With three incredibly divergent tracks, the EP comes to its brilliant end. Better feels almost like an anthem of reconciliation, coming to terms with all the themes unravelled through the record in a punchy and upbeat daze. Enter Violet, the EP’s dark, brooding conflict. The single is inky at its beginning, seeping through the pages of the band’s alt-rock playbook with a gothic rock feel. The chorus then erupts into a nocturnal garage frenzy, leaving your eardrums aching and your heart pounding.

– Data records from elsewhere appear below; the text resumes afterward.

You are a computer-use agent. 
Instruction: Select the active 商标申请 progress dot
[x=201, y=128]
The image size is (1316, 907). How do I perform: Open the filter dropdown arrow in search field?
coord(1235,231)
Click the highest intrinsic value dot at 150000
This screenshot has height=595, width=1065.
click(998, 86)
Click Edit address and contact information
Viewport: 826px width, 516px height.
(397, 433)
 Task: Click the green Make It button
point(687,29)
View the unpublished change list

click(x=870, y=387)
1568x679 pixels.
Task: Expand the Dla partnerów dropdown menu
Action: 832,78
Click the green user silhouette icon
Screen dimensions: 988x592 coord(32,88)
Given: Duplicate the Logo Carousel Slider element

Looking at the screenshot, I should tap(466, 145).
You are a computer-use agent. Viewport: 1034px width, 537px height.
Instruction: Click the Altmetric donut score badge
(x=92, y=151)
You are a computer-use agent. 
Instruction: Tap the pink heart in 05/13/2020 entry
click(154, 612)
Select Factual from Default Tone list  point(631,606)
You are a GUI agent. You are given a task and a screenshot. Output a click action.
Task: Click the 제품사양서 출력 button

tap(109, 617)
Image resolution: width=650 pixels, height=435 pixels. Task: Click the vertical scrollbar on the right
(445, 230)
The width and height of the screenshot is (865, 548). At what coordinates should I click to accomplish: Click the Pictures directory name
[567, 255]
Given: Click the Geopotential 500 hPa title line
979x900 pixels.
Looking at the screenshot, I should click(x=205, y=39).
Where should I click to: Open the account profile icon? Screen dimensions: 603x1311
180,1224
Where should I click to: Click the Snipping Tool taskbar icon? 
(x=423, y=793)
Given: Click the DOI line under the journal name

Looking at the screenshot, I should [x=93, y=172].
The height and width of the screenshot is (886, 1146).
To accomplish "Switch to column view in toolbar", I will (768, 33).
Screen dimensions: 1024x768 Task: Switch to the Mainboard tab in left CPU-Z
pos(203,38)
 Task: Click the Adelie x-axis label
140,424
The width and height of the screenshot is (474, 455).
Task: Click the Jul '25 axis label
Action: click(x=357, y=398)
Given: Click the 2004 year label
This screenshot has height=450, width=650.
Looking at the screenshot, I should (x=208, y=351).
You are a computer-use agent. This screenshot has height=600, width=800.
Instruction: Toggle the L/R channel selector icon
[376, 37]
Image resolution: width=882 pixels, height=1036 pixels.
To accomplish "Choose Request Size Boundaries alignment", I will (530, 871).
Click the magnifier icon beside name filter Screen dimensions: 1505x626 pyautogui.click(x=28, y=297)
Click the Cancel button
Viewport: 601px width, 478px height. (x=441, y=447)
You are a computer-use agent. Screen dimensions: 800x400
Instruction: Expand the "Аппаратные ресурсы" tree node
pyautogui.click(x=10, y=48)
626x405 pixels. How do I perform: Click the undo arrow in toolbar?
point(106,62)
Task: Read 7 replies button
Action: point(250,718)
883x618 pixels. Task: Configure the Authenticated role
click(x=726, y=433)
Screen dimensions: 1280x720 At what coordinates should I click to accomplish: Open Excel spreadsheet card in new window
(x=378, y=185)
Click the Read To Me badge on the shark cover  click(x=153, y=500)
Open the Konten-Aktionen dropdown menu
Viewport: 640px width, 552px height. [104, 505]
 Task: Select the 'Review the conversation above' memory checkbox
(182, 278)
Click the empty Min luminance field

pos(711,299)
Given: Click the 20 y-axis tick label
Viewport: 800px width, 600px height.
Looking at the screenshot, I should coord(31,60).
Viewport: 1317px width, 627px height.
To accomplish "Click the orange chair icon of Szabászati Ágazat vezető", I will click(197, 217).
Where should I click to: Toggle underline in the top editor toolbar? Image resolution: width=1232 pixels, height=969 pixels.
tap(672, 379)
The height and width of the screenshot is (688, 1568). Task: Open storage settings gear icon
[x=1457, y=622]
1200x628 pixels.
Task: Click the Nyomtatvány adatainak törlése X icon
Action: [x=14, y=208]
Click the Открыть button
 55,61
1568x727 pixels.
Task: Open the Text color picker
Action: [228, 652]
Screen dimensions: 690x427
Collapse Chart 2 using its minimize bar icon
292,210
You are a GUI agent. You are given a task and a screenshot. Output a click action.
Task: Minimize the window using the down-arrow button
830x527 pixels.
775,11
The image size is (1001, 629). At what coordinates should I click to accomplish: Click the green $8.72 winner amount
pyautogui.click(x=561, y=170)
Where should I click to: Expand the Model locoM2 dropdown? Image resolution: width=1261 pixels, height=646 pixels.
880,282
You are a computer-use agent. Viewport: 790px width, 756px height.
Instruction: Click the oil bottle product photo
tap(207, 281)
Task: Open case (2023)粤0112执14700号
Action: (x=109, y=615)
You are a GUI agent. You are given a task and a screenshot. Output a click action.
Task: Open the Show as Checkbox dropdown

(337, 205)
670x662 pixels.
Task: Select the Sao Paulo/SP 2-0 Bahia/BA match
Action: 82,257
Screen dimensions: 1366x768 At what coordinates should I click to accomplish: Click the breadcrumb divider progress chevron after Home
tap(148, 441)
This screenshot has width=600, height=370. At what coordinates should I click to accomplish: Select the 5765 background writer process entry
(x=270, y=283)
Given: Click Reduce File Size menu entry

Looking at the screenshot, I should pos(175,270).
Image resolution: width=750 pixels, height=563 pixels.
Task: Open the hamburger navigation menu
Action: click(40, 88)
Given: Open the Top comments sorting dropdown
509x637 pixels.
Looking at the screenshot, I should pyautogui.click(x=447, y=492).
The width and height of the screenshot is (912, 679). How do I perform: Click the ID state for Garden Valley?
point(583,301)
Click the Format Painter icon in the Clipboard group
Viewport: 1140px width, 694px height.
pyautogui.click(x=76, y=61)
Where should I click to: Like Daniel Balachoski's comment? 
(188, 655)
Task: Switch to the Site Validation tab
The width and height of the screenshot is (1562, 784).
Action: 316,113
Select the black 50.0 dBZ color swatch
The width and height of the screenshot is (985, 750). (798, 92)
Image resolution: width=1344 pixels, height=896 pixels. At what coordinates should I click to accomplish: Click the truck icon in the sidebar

Finishing with a folkesque acoustic gem in Cornerstone, layers of strummed chords and piano melodies softly wash over each other while the singer reconciles the entire EP in 4-minutes. As the ferocity of the Tremain’s vocals begin to reignite, you expect the track to unleash in a final alt-rock explosion. It doesn’t though, choosing to tastefully refrain. It is the final instalment needed to complete the puzzle.
“Hours spent in the studio curating the tracks are always the best times. Dedicating your days to the music you love playing and making the songs sound as good as possible is the most rewarding experience,” drummer Tom Bowden explains.
We have all been impatiently waiting for a complete ’90s alt-rock revival, Inklines may have just lit the spark. Book Club is as much a gallery of genre, ambition, and symbolism as it is an EP. Rich and smouldering in its sonic but detailed in its lyricism, it is a release with unexplainable potential.